→ What is needed: What number of lines in the entries below include the string "menu"? Respond with that number alone.

Records from a data source:
********************
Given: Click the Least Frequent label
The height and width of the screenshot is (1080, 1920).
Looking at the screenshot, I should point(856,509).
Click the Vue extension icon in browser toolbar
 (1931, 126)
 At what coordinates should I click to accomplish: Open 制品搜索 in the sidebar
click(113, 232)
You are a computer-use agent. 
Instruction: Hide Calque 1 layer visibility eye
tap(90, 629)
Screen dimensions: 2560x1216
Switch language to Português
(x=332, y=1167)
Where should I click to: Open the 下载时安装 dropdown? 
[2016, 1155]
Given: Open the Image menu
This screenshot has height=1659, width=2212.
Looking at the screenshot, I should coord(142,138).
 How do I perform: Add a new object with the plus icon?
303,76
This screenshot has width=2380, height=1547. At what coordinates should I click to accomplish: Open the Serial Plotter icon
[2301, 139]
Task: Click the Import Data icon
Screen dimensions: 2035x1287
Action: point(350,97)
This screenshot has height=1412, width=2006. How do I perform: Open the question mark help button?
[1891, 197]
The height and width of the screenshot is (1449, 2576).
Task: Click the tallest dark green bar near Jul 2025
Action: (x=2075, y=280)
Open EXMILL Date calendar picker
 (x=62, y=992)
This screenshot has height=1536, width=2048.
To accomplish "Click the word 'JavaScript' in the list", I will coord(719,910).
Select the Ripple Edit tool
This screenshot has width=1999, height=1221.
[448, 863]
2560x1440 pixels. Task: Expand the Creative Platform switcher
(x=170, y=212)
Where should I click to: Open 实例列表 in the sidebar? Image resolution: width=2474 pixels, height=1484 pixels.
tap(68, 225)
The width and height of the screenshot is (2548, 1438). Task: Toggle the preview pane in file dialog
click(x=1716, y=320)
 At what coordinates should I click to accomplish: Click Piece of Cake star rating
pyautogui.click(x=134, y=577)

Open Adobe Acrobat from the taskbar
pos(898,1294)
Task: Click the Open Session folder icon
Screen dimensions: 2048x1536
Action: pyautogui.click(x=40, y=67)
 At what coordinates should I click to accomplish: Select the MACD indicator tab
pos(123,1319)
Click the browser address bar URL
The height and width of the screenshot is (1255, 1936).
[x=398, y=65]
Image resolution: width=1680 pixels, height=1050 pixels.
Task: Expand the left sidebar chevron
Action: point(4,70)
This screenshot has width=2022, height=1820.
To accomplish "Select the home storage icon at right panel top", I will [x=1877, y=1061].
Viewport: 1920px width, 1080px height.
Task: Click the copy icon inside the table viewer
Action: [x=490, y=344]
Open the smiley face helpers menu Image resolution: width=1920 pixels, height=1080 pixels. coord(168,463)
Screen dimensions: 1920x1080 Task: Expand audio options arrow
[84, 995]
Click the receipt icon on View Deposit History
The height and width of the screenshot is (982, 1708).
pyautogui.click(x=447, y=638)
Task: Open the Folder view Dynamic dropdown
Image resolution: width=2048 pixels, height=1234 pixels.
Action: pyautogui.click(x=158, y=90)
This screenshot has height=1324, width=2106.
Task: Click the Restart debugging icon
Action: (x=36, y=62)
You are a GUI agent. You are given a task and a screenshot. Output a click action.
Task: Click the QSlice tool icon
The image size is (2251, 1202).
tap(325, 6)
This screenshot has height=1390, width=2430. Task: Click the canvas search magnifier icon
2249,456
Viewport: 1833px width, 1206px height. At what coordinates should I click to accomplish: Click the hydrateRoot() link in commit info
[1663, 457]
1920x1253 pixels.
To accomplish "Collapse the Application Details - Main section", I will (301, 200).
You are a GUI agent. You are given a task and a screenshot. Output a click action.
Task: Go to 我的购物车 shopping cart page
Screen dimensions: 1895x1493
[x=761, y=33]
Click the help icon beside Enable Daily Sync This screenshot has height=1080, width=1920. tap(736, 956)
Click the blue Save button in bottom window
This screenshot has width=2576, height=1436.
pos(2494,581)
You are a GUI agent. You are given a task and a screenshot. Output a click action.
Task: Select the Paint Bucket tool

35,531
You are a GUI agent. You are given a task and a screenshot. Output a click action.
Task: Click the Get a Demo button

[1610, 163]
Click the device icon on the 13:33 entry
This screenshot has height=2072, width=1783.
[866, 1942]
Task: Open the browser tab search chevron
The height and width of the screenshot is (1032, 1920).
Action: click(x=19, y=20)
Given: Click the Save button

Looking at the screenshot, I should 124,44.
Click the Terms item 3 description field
********************
→ Answer box: 2